Among his activities and achievements, being the director, creator and manager of Piano for Patients has been one of his favorites. He and other student-musicians would play piano in the Stony Brook University Hospital lobby and over time other musicians became involved performing with other instruments. He’s hoping before he attends college and hands over his responsibilities to a younger student that the group can do one more performance in the summer, since they haven’t been able to perform during the pandemic. Recently, he and his piano teacher Daniel Fogel have organized an online concert as an alternative way to do community service through playing piano.
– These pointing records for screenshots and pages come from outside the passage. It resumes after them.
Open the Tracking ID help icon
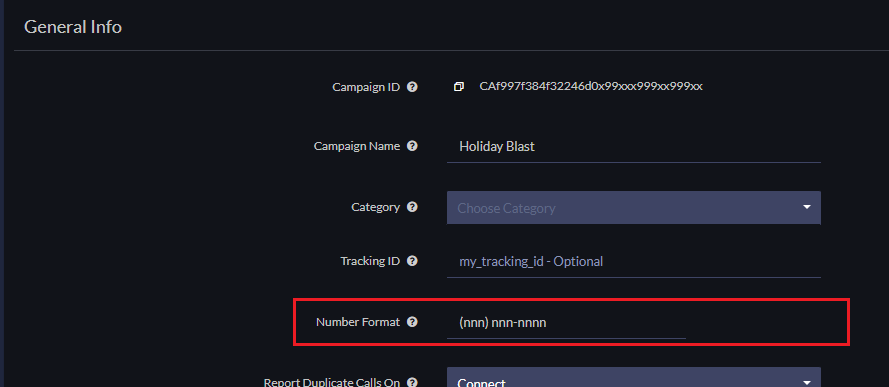The width and height of the screenshot is (889, 387). tap(413, 261)
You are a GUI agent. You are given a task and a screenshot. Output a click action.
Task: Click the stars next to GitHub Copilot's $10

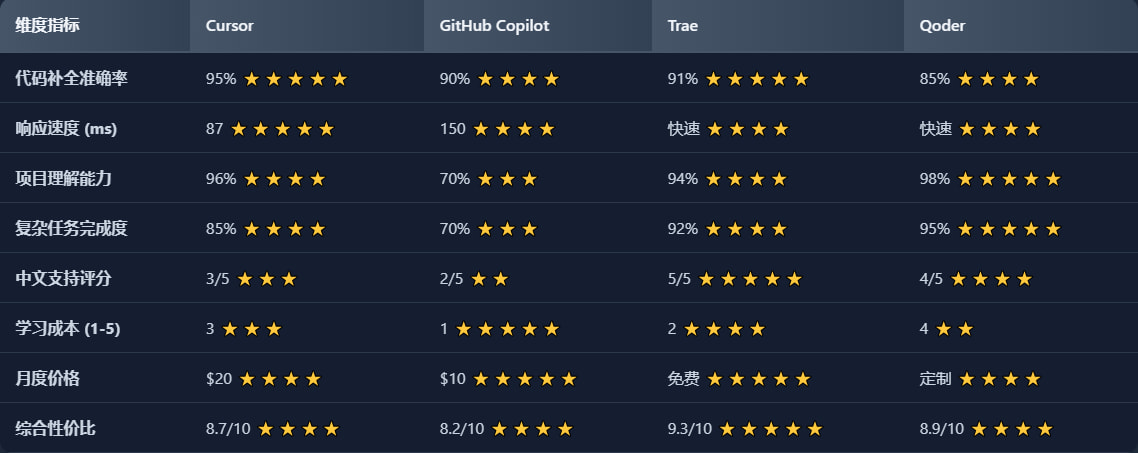525,379
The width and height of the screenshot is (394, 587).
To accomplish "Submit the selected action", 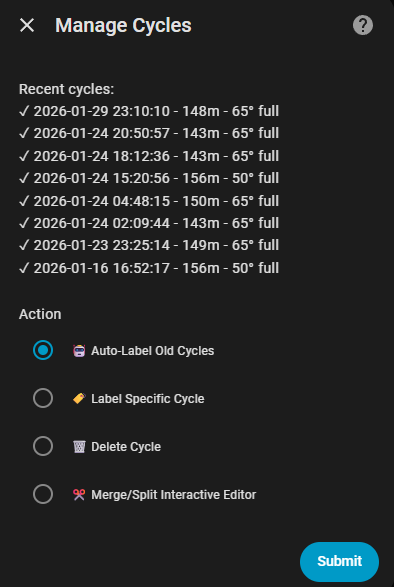I will [339, 561].
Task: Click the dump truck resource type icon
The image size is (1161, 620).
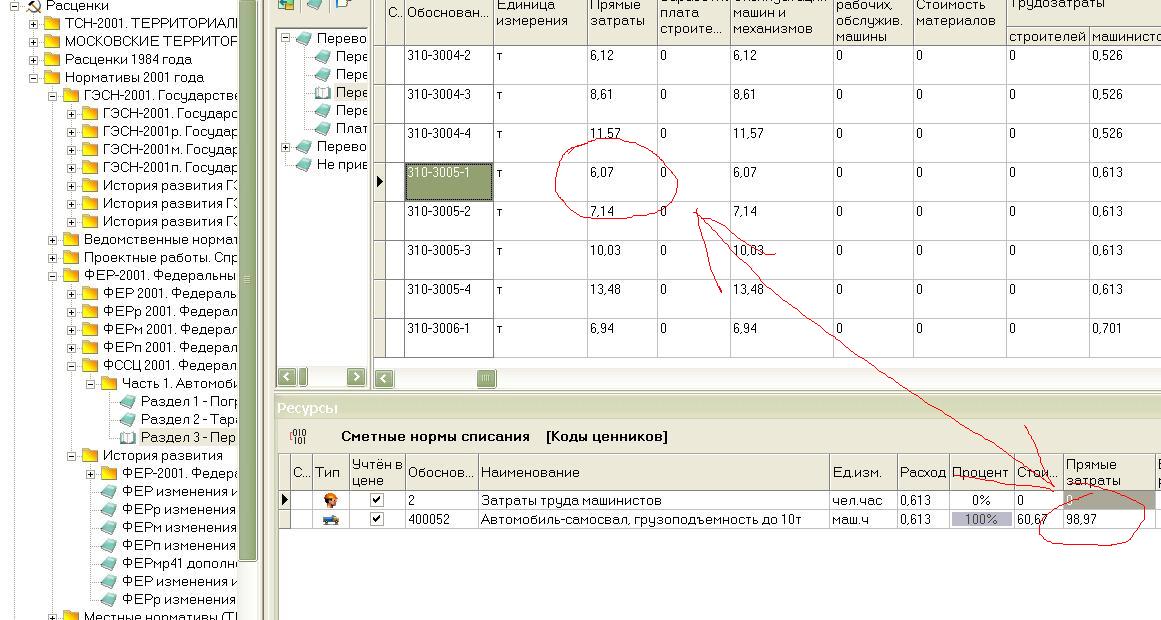Action: click(x=329, y=519)
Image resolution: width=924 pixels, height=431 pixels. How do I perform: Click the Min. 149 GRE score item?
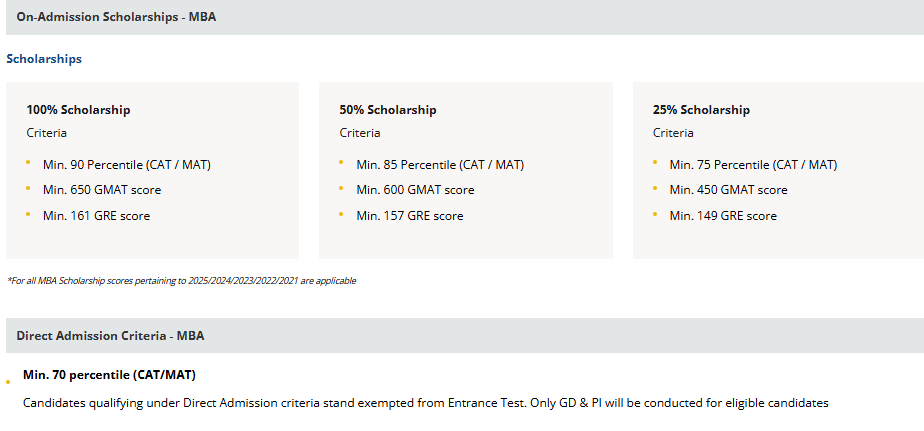723,215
In addition to Piano for Patients, he volunteered at the hospital helping out with whatever needed to be done to lighten the load for workers, whether it was moving things around, making beds or cleaning floors.

He said choosing computer science came about since he’s been involved in programming since sixth- and seventh-grade, and he also took courses at Stony Brook University where he was involved in programming as well as researching different ways to find data.

“In the future, computer science is going to have a large impact and so I want to be a part of that,” he said, adding he thinks about working at places such as Google in the future.

He said among the teachers in the Three Village school district who had an influence on him was former Gelinas teacher Gary Vorwald, who was both his earth science teacher and the head of Science Olympiad in the school. The valedictorian remembers how the teacher would stay late at school to help students.

“It was the first time that I saw passion for science, he really made me want to join the Science Olympiad,” he said.

As the school was shut down due to the coronavirus pandemic, Sun said he kept himself busy with computer science projects and learning Mandarin.

As he leaves Ward Melville behind, he said he’s impressed with the younger students.

“This is really a tumultuous time but we’ve seen some amazing things, especially from the grades that are coming up,” he said. “People are really pushing for what they believe in. What I would say is fight for what you believe in, because with what’s going on now, people are really fighting for justice and such amazing things.”